That said, there are some things that Twitter still does really well. Breaking news, quotations, accounts that rate dogs.
I follow some accounts that put out inspirational quotations, and a bunch of news organizations (both local to me and national/world).
So how to still read those things without having to wade full-on into Twitter itself?
Luckily, there’s two good ways to be able to keep up with that kind of content without actually having to interact with the birdsite at all (or have a special application or browser tab open) . Both require a small amount of initial setup, but both give you an endpoint where you can route what you want to see into your existing process without having to fully be "on" the birdsite.
Twitter To RSS using RSS-Bridge
RSS-bridge is a useful bit of kit that provides RSS feeds for sites that don’t have them. While there are publicly-hosted instances, it’s super easy to spin up either using the buttons in the "Deploy" section of the README, or by simply using the docker image.
There are two bridges for Twitter, unsurprisingly named "Twitter Bridge" and "Twitter v2 Bridge". Both have similar options, but the latter uses the v2 Twitter API and requires the creation of a developer key. You can create a feed by username, keyword or hashtag, or by one of your lists.
So for example, I have a "news" list on Twitter. You can see in the URL bar (or in the screenshot below) that list has the ID # of 70278488.
Once I plug that in, I have a nicely formatted feed of tweets from that list, and can then either view it there or use the buttons at the top of the page to get it as an atom feed, mrss feed, plaintext, or JSON. From there you can plug it into anything that can read RSS feeds and then only look at it when you want to, or using something like TICKR to scroll the feed items across your desktop.
Twitter to IRC/IM Using Bitlbee
If you’re wanting to have it inside a chat client – like my Weechat setup below – then you want to use Bitlbee.
Bitlbee is a "stuff to irc" gateway; in this case we’re specifically interested in its built-in twitter plugin. There’s a pretty straightforward HOWTO on their wiki; don’t be worried about the big warning about streams not working. Just be sure to type
account twitter set stream off once you do the original setup.

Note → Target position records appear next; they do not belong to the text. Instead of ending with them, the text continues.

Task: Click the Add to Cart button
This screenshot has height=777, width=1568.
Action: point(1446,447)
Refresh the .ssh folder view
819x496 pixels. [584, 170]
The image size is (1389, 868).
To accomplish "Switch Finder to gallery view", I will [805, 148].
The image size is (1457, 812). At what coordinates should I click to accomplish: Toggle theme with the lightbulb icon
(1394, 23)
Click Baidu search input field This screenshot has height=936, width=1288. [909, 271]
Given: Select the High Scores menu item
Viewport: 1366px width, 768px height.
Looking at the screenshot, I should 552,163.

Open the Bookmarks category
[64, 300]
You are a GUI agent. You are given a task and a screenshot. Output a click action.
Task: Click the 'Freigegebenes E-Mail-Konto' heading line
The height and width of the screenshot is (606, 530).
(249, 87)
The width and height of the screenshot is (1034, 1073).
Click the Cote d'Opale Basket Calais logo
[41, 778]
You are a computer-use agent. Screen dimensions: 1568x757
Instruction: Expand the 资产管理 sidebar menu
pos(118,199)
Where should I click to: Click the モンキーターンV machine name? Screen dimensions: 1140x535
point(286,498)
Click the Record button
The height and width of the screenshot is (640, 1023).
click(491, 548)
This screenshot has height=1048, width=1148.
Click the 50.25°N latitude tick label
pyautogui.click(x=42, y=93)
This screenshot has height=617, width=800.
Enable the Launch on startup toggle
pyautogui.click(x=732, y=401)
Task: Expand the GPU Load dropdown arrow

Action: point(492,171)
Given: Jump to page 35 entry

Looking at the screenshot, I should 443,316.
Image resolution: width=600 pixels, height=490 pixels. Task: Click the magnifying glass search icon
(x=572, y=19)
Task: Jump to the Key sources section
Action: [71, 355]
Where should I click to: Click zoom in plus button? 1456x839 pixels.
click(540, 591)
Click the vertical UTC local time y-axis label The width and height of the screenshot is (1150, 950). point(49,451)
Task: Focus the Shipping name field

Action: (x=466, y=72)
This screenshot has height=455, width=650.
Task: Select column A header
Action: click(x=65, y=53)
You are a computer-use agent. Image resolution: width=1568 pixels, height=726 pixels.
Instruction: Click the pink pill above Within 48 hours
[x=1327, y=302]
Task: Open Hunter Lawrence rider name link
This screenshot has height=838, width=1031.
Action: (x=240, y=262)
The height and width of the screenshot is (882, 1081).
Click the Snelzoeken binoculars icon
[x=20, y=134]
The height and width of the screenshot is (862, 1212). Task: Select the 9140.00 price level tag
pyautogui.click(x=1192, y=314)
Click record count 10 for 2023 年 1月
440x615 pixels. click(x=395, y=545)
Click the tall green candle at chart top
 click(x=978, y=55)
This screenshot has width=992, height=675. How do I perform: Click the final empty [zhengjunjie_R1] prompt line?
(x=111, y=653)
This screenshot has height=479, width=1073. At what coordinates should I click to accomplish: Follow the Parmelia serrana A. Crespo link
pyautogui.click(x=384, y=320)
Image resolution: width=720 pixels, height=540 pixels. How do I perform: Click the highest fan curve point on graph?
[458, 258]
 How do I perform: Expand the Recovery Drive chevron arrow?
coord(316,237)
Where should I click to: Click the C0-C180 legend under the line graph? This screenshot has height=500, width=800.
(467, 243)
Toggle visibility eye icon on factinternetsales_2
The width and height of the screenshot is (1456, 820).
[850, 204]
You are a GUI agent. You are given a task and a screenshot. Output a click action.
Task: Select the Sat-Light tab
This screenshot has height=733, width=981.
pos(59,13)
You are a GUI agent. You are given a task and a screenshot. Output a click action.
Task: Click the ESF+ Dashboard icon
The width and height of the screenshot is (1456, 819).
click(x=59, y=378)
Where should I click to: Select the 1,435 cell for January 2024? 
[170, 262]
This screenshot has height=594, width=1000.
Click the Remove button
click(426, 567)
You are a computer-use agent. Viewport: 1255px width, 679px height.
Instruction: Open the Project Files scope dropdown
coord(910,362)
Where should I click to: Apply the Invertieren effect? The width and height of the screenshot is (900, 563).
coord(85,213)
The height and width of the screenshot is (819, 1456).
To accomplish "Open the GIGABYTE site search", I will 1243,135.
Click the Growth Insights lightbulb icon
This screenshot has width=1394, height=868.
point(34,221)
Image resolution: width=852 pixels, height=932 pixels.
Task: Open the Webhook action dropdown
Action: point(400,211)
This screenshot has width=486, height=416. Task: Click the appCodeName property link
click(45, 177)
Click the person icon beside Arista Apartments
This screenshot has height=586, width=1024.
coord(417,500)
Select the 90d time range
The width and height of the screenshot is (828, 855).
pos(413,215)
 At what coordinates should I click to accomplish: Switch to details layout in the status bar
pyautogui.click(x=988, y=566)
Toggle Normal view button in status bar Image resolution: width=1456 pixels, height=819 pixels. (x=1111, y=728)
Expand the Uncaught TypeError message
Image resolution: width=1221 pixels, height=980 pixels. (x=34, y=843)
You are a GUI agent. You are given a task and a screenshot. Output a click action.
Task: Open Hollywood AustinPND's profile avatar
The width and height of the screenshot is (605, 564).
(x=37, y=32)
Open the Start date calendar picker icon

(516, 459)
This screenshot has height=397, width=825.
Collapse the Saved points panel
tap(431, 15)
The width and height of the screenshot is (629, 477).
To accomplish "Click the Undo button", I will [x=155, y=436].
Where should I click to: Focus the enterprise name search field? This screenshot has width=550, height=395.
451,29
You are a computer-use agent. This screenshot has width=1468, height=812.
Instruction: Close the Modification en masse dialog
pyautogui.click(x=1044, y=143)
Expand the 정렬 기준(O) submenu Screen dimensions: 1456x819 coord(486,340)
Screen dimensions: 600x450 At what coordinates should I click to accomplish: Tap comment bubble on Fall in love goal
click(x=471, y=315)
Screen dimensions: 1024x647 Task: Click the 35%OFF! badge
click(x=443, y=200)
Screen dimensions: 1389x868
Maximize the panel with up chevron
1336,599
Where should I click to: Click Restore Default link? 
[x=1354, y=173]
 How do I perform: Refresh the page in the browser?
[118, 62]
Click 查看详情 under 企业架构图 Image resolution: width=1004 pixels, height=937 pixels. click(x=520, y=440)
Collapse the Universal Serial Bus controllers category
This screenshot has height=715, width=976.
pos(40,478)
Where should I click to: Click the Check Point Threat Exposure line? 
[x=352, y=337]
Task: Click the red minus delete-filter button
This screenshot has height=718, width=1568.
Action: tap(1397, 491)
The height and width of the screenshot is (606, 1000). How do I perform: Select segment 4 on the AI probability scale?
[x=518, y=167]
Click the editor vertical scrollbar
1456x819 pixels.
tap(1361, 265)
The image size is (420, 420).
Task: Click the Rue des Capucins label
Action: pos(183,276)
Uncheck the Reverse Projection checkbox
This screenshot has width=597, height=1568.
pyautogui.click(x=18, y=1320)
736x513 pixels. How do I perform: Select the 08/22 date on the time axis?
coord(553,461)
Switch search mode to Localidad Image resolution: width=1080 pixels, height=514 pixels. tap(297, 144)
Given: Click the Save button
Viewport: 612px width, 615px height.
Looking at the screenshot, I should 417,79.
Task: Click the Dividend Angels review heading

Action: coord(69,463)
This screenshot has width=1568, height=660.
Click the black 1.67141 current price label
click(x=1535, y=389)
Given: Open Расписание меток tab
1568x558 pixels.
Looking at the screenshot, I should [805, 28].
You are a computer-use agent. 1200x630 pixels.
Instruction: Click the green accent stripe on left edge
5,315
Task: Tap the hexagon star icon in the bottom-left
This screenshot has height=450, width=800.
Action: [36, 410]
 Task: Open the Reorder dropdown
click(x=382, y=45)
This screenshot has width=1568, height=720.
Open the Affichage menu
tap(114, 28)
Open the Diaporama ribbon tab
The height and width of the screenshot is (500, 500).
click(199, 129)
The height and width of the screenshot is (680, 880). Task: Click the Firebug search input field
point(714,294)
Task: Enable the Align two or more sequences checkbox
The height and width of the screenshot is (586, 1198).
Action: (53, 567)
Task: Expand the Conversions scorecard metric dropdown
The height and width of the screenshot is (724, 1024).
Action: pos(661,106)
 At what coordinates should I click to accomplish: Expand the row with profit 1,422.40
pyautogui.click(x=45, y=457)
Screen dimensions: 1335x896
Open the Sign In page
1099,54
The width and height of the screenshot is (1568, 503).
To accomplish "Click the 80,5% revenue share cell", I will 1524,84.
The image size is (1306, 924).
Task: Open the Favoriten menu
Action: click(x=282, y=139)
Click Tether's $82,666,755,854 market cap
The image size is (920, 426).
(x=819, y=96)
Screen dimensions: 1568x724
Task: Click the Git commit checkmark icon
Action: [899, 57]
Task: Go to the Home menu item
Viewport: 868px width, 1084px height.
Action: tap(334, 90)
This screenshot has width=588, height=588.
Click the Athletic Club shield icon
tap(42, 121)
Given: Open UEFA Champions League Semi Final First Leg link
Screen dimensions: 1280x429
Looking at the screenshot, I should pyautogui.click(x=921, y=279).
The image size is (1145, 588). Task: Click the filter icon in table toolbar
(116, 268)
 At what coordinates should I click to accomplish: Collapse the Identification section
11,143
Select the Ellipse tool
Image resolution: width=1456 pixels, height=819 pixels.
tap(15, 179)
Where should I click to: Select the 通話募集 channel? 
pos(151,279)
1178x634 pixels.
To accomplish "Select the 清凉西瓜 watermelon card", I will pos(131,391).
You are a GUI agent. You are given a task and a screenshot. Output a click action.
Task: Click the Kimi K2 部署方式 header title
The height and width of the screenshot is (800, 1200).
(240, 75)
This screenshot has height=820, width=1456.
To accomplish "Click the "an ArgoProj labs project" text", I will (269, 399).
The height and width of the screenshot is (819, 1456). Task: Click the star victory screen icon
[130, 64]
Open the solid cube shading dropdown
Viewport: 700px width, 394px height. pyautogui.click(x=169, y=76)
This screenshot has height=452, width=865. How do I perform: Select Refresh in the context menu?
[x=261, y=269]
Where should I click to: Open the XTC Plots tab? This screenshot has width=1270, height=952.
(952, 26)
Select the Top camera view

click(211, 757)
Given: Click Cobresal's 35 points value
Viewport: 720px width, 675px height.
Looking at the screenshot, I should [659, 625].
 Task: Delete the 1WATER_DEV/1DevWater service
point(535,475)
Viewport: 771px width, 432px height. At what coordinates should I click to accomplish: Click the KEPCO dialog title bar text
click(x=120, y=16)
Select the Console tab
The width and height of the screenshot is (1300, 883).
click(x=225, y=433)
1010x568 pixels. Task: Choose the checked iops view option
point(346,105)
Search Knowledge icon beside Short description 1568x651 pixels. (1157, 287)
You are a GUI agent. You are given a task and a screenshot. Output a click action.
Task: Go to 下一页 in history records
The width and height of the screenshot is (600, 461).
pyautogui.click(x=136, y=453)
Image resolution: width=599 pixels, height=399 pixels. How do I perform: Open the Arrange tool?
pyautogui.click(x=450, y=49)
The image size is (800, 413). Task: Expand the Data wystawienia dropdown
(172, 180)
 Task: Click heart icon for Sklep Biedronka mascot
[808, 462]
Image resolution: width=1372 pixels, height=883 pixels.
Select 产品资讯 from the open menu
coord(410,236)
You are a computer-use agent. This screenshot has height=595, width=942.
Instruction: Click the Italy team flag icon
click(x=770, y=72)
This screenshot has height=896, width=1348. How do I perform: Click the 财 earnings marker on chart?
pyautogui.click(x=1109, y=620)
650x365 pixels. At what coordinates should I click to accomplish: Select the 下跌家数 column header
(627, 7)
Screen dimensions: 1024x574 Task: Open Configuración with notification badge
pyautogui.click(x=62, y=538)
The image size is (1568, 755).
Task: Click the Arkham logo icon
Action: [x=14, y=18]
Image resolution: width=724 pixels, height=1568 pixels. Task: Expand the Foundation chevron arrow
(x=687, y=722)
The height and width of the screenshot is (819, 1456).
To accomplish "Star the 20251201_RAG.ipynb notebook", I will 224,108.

While Bitlbee can’t follow a list directly, you can get the same functionality by creating a "filter or tracking channel". If you’re doing it from within Bitlbee, once you’ve set up Twitter:
chat add twitter follow:user1;follow:user2;follow:user3 #channel_name
or to track a hashtag:
chat add twitter track:#hashtag #channel_name
Alternately, once you’ve set up the Twitter account inside bitlbee, you can edit your user’s XML file in
/var/lib/bitlbee. Only do this if bitlbee is NOT running at the time! At the end of the file, but BEFORE
</user>, you can just paste the channel settings. That’s useful if your tracking channel – like mine – is following a lot of sources. My example is below (or at https://saus.xyz/w23kh):
Once you have this set up in bitlbee, you can then view it in any messaging client that can handle IRC – Pidgin, Weechat, Irssi – and have a "chat room" that is simply the headlines (or quotes) that you’re interested in.